Screenshot grounding data:
■ ■ ■ ■ ■ ■ ■

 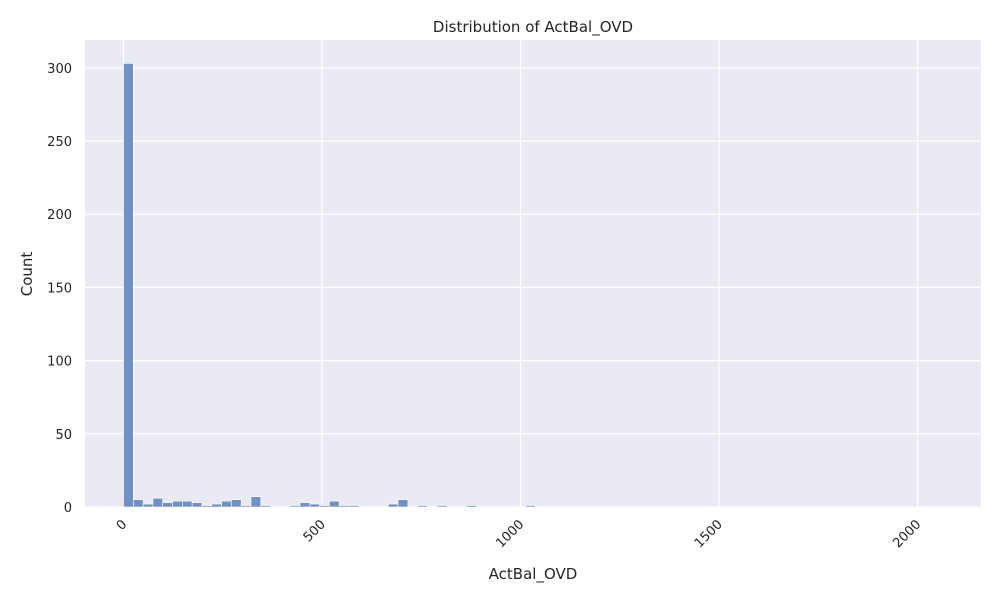 I want to click on y-tick-labels: 0 50 100 150 200 250 300, so click(x=60, y=289).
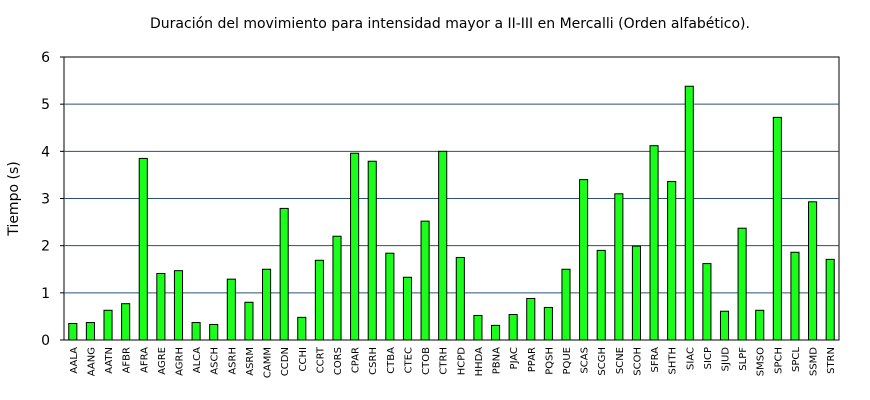  I want to click on bar-pqsh, so click(548, 324).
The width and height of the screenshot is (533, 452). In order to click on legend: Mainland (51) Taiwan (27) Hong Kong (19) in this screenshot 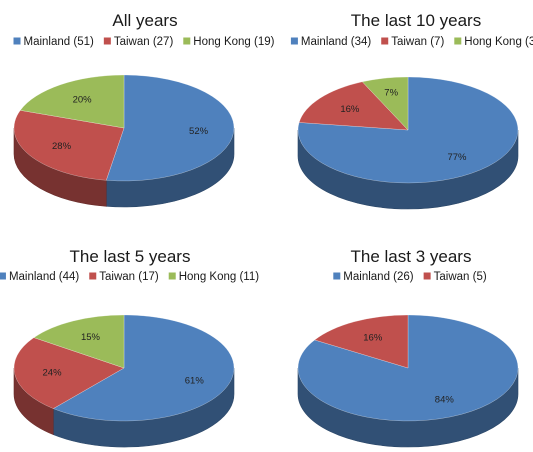, I will do `click(144, 42)`.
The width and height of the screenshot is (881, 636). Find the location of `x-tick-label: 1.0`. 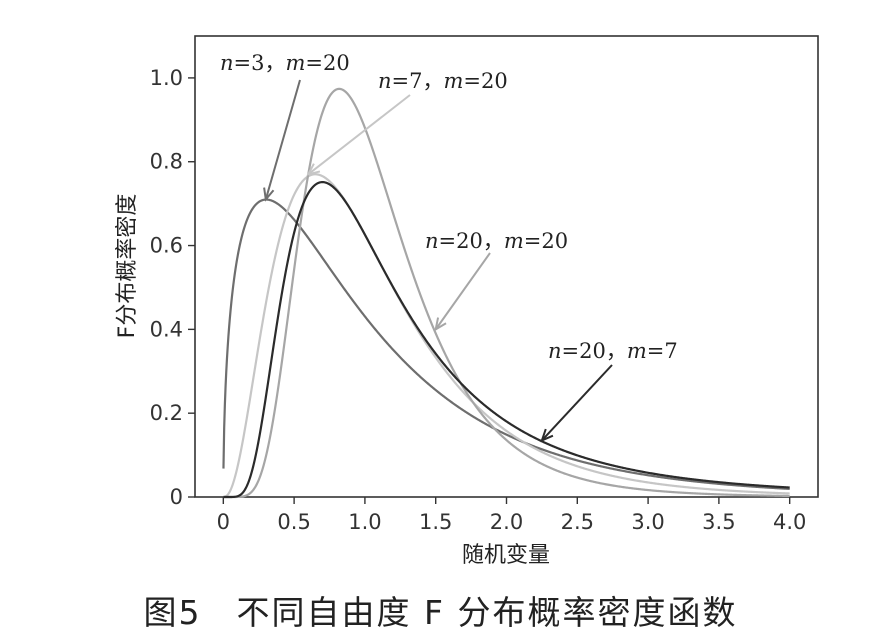

x-tick-label: 1.0 is located at coordinates (364, 522).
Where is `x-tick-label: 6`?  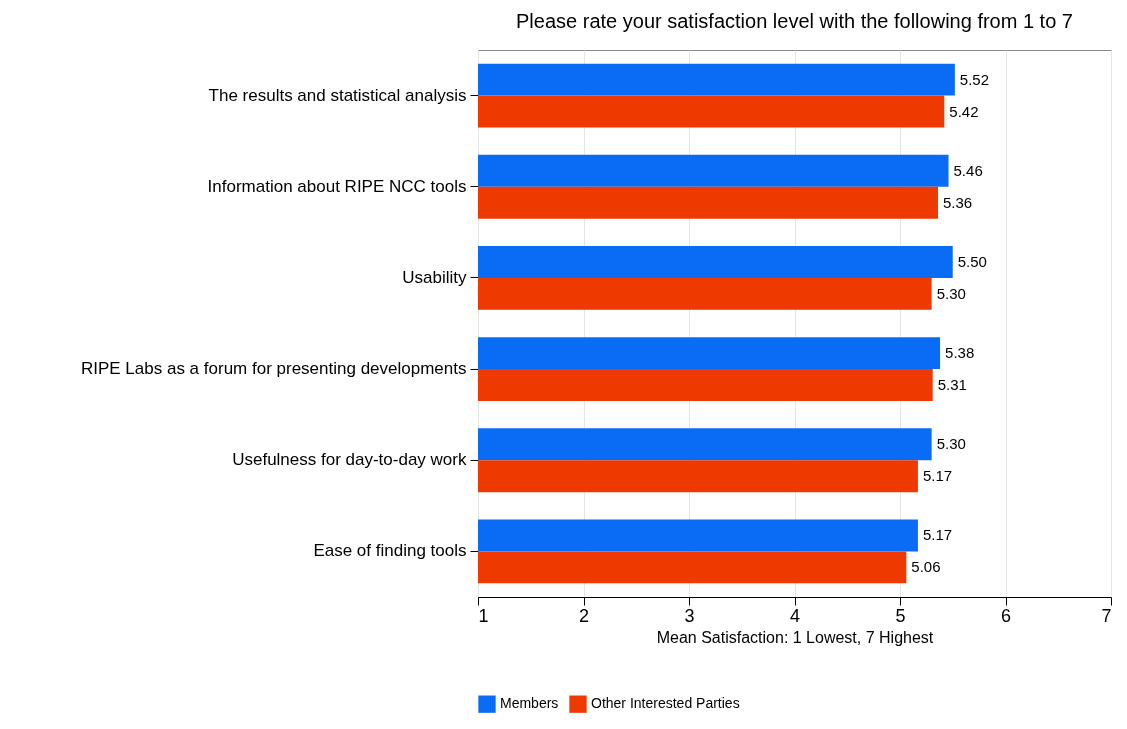
x-tick-label: 6 is located at coordinates (1006, 616).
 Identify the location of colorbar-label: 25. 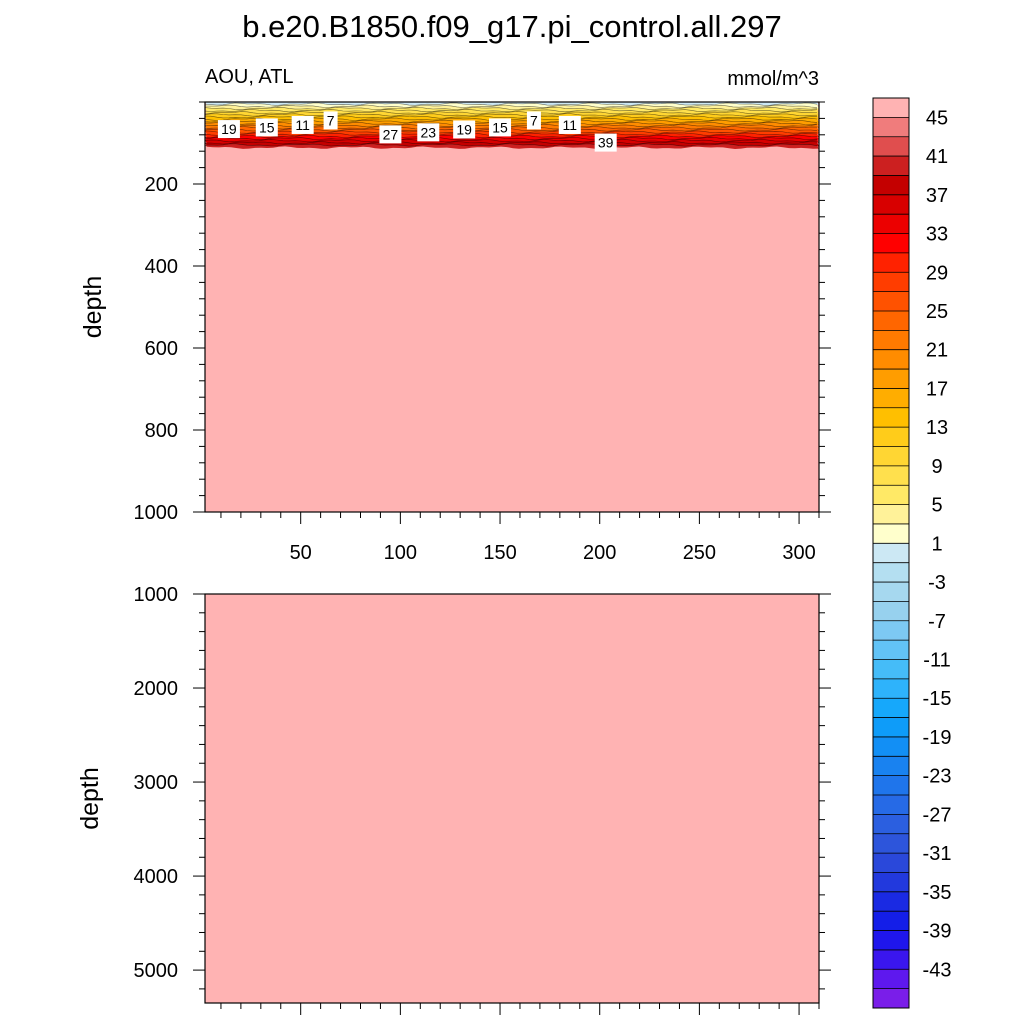
(937, 312).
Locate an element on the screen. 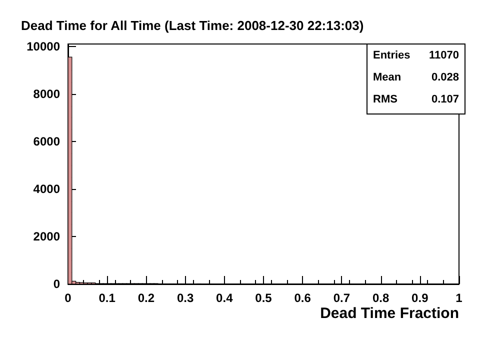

■ ■ ■ ■ ■ ■ ■

* What the task requires *
Reproduce the lines from the one containing "Identify the location" through the end of the records, word for word, omitting the pictures.

* Answer space *
 Identify the location of colorbar-label: 25. 
(937, 312).
Locate an element on the screen. 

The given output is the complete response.